Wild leopards, it seems, are more than capable of prowling close to human humans, according to a recent related study that tracked five of the animals in India. Hunting at night and implementing a "hit-and-run" tactic to nab food proved effective, and two of the females even gave birth to cubs during the course of the study. But while the leopards proved themselves flexible, the researchers do not recommend that this behavior continue.
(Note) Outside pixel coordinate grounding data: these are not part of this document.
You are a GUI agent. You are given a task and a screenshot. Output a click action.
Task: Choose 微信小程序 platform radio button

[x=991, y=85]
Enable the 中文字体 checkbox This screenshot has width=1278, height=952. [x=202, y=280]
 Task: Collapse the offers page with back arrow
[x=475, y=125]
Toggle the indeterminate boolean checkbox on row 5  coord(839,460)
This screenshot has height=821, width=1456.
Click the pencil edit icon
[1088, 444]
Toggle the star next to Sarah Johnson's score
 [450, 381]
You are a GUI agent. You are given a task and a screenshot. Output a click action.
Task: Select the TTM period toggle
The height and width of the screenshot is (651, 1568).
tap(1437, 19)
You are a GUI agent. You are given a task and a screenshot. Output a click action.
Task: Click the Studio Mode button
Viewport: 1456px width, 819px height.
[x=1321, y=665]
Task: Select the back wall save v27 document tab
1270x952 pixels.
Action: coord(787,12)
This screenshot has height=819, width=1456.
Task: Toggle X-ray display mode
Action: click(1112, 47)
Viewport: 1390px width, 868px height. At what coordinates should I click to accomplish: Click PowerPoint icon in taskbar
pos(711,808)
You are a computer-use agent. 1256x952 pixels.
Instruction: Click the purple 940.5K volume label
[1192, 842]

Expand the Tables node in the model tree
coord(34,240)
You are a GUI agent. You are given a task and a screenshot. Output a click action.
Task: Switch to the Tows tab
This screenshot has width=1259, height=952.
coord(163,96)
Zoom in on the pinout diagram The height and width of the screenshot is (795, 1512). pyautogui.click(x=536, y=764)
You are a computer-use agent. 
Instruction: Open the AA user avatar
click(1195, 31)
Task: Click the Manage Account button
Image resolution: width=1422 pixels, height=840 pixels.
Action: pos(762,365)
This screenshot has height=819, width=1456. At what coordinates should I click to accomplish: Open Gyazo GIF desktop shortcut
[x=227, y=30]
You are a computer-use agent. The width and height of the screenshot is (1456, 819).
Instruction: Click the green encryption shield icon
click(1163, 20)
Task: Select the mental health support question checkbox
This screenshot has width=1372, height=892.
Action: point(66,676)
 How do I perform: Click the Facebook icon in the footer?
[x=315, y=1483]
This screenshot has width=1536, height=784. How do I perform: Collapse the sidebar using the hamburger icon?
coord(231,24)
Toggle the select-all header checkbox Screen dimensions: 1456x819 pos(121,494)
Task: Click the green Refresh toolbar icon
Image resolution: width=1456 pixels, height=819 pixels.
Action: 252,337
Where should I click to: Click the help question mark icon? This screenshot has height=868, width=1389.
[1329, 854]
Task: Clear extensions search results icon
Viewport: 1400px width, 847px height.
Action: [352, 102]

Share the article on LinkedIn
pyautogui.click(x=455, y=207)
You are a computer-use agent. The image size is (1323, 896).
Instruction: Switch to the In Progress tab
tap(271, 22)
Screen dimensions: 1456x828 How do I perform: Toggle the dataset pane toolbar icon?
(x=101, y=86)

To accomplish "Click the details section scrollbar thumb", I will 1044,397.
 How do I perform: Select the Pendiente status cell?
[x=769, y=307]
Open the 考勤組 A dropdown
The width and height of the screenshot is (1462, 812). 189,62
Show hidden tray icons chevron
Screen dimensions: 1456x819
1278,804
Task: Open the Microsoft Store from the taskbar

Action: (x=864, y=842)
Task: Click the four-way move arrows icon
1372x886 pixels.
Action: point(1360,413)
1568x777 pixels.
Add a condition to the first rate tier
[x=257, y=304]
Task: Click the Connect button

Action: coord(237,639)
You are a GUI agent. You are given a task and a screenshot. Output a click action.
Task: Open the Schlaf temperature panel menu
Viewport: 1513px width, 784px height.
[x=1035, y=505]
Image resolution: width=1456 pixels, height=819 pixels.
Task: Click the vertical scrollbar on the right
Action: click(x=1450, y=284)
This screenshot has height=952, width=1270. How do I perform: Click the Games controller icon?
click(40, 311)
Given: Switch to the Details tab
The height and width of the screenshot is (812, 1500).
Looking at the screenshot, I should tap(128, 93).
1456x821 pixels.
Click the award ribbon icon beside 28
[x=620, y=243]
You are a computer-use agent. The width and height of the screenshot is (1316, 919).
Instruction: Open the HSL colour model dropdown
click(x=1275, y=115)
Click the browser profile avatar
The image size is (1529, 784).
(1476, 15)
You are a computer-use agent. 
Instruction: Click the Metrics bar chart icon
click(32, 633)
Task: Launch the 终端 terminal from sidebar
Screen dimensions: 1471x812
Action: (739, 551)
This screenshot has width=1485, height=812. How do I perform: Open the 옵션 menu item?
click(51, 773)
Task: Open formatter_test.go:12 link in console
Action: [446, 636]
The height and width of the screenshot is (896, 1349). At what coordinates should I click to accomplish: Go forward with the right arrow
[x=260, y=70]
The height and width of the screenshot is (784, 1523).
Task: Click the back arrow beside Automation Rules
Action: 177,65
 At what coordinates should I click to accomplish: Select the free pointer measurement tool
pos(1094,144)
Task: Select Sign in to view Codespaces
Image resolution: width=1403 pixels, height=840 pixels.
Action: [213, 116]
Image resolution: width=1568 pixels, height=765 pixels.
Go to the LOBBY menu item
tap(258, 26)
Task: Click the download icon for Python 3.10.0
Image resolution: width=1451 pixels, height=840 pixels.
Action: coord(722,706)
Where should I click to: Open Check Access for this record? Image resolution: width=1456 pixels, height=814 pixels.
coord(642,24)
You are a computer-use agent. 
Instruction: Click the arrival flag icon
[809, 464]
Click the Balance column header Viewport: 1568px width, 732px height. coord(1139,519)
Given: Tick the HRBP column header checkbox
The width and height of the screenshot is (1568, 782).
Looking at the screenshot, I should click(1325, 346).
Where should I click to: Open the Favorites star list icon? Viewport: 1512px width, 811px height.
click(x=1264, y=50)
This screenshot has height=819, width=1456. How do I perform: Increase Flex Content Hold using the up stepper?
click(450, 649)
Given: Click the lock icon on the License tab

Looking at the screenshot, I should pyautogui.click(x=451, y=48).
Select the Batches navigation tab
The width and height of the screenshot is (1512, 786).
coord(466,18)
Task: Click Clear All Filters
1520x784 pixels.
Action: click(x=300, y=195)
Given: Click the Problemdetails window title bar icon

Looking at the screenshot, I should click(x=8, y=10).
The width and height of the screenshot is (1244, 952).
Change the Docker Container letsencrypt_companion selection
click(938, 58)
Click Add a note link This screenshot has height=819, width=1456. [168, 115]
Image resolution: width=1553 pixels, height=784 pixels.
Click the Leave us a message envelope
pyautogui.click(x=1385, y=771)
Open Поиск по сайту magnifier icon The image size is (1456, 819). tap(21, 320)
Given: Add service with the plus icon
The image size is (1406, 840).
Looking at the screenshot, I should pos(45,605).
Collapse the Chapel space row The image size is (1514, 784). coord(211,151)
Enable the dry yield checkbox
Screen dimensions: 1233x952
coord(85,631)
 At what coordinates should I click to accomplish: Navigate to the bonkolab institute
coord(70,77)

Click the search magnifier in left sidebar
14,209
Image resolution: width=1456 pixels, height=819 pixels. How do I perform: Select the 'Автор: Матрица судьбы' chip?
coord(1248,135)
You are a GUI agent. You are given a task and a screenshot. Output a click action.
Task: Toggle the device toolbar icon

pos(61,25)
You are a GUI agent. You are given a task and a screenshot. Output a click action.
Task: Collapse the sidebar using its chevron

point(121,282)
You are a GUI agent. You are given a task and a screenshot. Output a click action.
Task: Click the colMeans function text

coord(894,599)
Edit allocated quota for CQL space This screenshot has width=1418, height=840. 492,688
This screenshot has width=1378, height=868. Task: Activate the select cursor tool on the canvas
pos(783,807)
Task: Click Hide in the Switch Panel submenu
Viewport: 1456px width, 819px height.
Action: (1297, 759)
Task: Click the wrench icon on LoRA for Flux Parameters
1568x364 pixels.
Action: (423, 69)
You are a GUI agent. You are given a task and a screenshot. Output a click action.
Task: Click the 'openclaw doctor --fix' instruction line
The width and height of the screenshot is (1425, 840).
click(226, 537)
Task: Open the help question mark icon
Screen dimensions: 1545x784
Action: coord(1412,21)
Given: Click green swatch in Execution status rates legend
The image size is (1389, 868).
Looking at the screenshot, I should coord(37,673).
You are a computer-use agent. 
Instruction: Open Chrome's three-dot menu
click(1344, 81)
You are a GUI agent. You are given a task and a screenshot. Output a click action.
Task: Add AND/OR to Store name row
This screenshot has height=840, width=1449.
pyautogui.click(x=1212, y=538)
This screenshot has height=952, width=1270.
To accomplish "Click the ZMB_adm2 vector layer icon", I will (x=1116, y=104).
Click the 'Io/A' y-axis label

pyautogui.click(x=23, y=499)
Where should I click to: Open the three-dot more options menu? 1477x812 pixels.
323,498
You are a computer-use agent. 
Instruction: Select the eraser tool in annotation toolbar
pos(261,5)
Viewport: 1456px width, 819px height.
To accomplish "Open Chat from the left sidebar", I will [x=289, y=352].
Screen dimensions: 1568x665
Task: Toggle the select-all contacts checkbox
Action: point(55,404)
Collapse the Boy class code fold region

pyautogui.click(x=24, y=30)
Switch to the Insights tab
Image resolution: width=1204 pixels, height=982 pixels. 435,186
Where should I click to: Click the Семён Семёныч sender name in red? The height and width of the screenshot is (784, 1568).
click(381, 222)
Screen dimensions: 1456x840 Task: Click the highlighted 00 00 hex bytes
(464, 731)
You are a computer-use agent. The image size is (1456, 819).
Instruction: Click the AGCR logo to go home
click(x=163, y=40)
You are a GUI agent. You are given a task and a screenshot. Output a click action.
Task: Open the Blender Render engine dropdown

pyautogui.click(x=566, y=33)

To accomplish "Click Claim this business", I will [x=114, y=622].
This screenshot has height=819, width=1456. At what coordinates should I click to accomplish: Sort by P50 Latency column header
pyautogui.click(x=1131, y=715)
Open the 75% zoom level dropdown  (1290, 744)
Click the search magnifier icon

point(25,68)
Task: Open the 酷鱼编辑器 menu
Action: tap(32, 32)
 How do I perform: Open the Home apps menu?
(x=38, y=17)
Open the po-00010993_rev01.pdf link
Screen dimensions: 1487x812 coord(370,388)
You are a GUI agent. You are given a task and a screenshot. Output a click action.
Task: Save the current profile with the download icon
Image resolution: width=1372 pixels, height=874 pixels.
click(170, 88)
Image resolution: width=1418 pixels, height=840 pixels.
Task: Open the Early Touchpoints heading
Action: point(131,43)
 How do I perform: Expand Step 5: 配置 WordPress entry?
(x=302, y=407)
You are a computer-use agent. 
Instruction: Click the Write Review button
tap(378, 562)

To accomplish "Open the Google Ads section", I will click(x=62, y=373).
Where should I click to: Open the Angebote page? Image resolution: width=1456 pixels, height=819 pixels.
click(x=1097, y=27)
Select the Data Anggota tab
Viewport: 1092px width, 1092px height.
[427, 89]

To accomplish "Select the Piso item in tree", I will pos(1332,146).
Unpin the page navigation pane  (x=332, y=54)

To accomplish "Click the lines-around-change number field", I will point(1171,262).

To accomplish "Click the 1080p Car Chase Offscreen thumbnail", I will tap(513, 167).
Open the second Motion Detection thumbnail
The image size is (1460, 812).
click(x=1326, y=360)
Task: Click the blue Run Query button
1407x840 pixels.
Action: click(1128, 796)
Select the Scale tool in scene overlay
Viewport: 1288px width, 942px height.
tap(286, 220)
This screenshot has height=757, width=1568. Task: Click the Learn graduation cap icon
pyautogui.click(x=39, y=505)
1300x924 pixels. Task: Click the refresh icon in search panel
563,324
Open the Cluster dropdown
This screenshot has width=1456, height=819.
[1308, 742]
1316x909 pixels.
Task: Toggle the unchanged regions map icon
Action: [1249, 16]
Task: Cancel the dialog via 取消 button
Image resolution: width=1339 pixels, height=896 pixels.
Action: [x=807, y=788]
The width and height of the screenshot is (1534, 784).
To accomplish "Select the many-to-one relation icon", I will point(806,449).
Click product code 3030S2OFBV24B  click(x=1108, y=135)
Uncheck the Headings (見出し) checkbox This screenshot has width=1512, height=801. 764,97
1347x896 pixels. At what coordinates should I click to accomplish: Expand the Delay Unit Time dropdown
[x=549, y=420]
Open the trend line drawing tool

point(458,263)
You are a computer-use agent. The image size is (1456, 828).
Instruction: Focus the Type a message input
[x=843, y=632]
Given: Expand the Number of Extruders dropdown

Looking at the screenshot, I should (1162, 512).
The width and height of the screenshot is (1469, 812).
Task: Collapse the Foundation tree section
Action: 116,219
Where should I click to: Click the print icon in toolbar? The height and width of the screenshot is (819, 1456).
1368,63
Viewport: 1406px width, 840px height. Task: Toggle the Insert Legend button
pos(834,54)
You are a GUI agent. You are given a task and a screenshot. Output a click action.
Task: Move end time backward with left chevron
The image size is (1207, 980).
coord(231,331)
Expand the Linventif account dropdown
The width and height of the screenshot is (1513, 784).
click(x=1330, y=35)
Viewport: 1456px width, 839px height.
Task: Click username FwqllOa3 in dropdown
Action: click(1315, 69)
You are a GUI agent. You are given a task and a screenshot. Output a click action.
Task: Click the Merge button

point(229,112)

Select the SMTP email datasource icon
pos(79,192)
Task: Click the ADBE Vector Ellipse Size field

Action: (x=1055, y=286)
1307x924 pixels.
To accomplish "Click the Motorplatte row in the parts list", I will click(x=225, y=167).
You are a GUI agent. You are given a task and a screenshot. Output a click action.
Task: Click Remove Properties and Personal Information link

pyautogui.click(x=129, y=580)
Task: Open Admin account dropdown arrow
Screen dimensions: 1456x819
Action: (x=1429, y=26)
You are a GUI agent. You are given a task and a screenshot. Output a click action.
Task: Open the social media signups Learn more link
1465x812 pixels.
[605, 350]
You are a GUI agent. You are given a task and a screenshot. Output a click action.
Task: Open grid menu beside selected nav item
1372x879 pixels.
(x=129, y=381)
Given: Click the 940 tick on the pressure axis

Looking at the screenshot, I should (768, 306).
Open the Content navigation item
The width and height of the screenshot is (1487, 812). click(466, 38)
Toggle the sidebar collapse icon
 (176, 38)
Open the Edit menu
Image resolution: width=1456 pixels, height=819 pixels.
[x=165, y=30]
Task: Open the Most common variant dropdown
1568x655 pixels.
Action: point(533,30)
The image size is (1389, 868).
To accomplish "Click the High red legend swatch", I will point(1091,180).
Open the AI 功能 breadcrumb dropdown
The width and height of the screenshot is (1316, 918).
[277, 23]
There are only about 1,150 Indian leopards left since the last World Wildlife Fund (WWF) census, and contact with people trying to protect themselves - and their livestock - could result in more deaths.

Retaliatory Killings

Most areas where leopards and tigers co-exist are human-dominated. But tigers are more socially dominant felines than leopards, so they essentially get "dibs" on the areas left that are less disturbed by people, displacing leopards closer to humans. For example, leopards living in Nepal's Chitwan National Park may run into humans that live on the park's borders and rely on the forests for wood and grasses, or people that venture on nearby dirt roads and footpaths.

This issue of wildlife occupancy opens the door to human conflict, for leopards could potentially kill valuable livestock or even people, with retaliatory killings of leopards likely.

For example, the Agence France-Presse (AFP) reported earlier this year that a leopard in the Indian city of Meerut had caused utter panic after it wandered into a hospital, cinema, and apartment block. Another leopard even killed a 5-year-old boy in central Chhattisgarh state before it was hunted down and killed.

"Leopards are large territorial mammals, they need space to move around. Some of their corridors are getting blocked so there is bound to be an interface," Deepankar Ghosh of WWF-India said at the time.

And in a city of 3.5 million people, with tigers pushing leopards further outside their boundaries, the chance of these types of incidents arising increases.

The researchers note that their latest study in no way suggests that conservationists should cease their efforts to save tiger populations, but merely highlights the need to consider all impacts of doing so.

"We want to see increased tiger numbers - that's a great outcome from a conservation perspective. But we also need to anticipate reverberations throughout other parts of the coupled human and natural systems in which tigers are moving into," said lead author Neil Carter, "such as the ways leopards respond to their new cohabitants, and in turn how humans respond to their new cohabitants."